*** Opening Recorded data ***

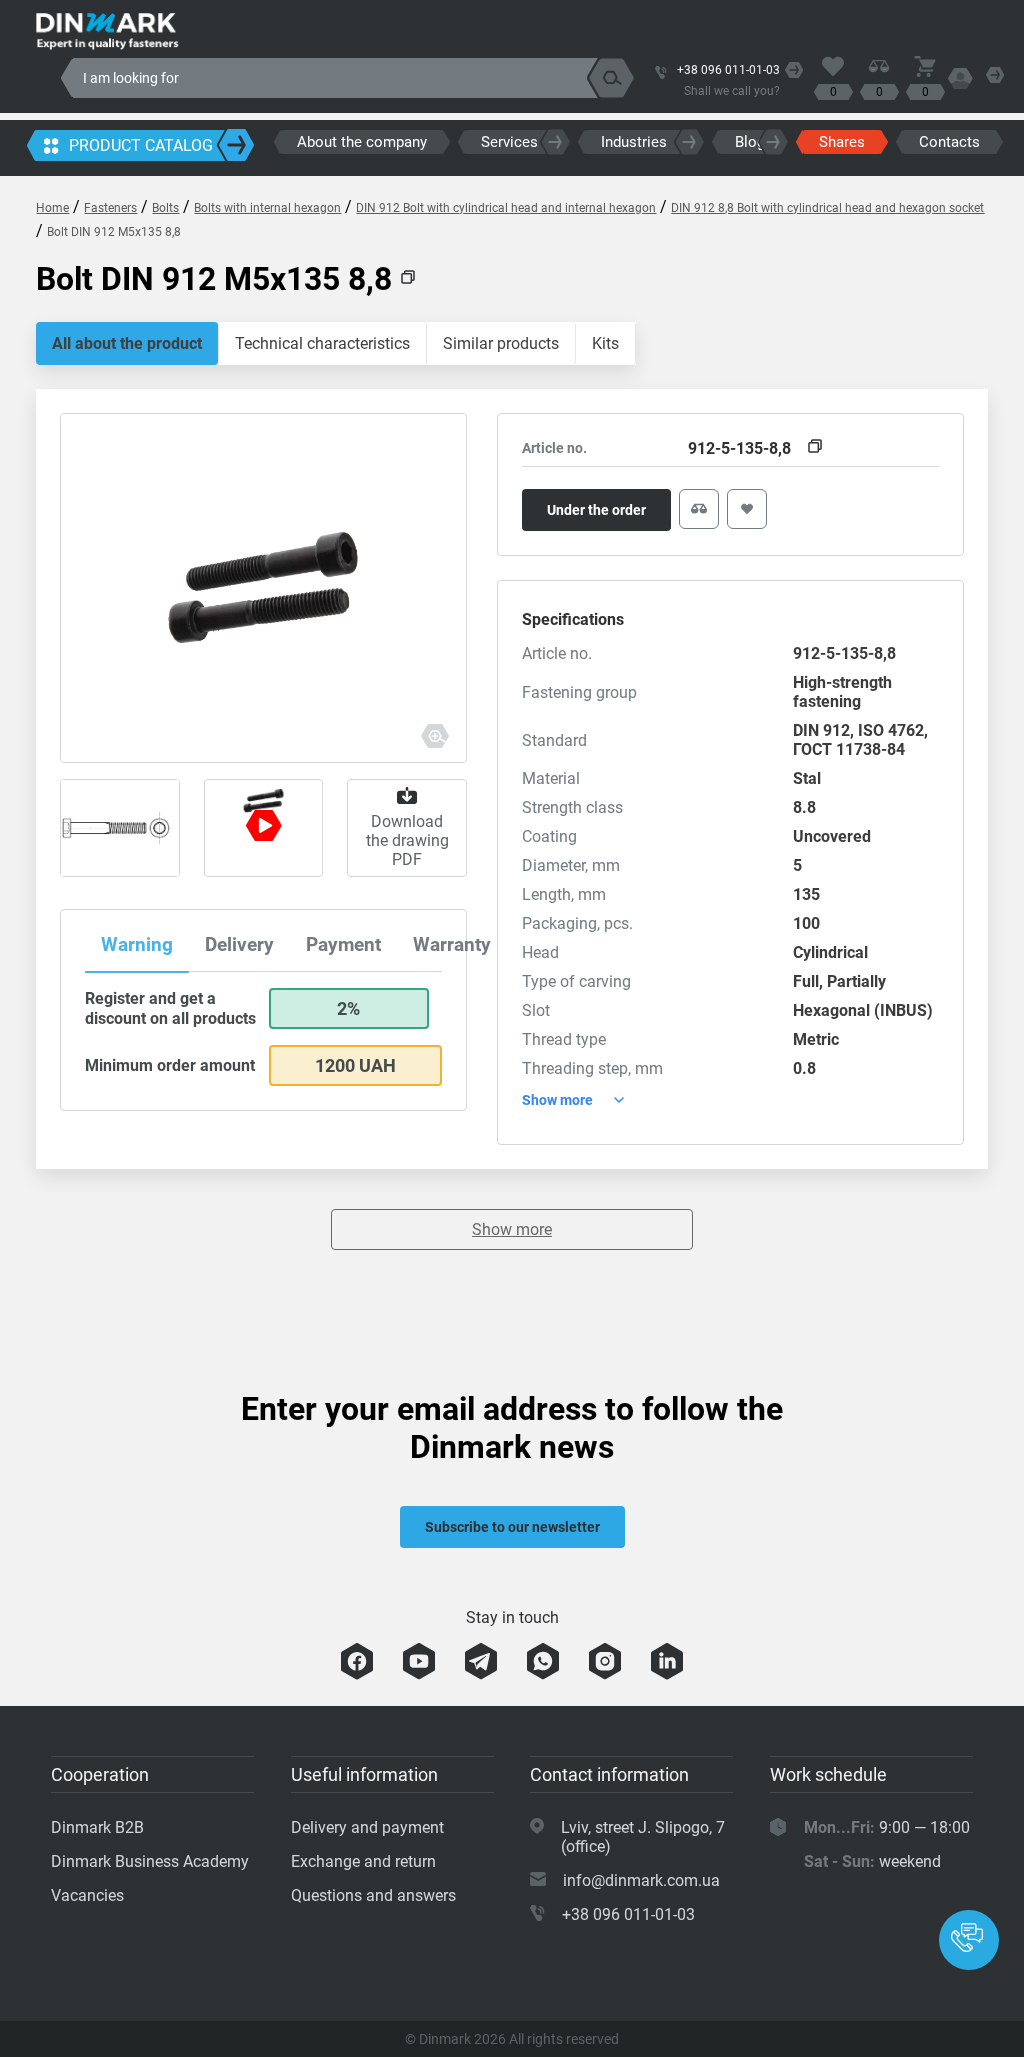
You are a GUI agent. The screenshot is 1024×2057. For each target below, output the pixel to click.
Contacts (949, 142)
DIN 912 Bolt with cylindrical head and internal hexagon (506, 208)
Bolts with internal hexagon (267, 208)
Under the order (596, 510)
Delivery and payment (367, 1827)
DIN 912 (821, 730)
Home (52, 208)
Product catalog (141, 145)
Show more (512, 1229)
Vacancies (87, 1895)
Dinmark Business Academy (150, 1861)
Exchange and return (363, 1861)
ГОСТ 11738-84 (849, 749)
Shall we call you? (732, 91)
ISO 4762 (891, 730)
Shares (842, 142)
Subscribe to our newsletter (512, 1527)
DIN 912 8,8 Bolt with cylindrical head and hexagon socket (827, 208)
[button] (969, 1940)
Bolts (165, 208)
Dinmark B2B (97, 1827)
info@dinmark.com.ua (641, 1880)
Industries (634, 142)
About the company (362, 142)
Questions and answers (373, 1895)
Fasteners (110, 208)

*** Closing Recorded data ***

▸ **Problem to work on**:
What is needed is a verbatim copy of the entries, leaving out any pictures.

▸ **Response to the exercise**:
You are a GUI agent. The screenshot is 1024×2057. For each target below, output the pixel to click.
Contacts (949, 142)
DIN 912 Bolt with cylindrical head and internal hexagon (506, 208)
Bolts with internal hexagon (267, 208)
Under the order (596, 510)
Delivery and payment (367, 1827)
DIN 912 (821, 730)
Home (52, 208)
Product catalog (141, 145)
Show more (512, 1229)
Vacancies (87, 1895)
Dinmark Business Academy (150, 1861)
Exchange and return (363, 1861)
ГОСТ 11738-84 (849, 749)
Shall we call you? (732, 91)
ISO 4762 (891, 730)
Shares (842, 142)
Subscribe to our newsletter (512, 1527)
DIN 912 8,8 Bolt with cylindrical head and hexagon socket (827, 208)
[button] (969, 1940)
Bolts (165, 208)
Dinmark B2B (97, 1827)
info@dinmark.com.ua (641, 1880)
Industries (634, 142)
About the company (362, 142)
Questions and answers (373, 1895)
Fasteners (110, 208)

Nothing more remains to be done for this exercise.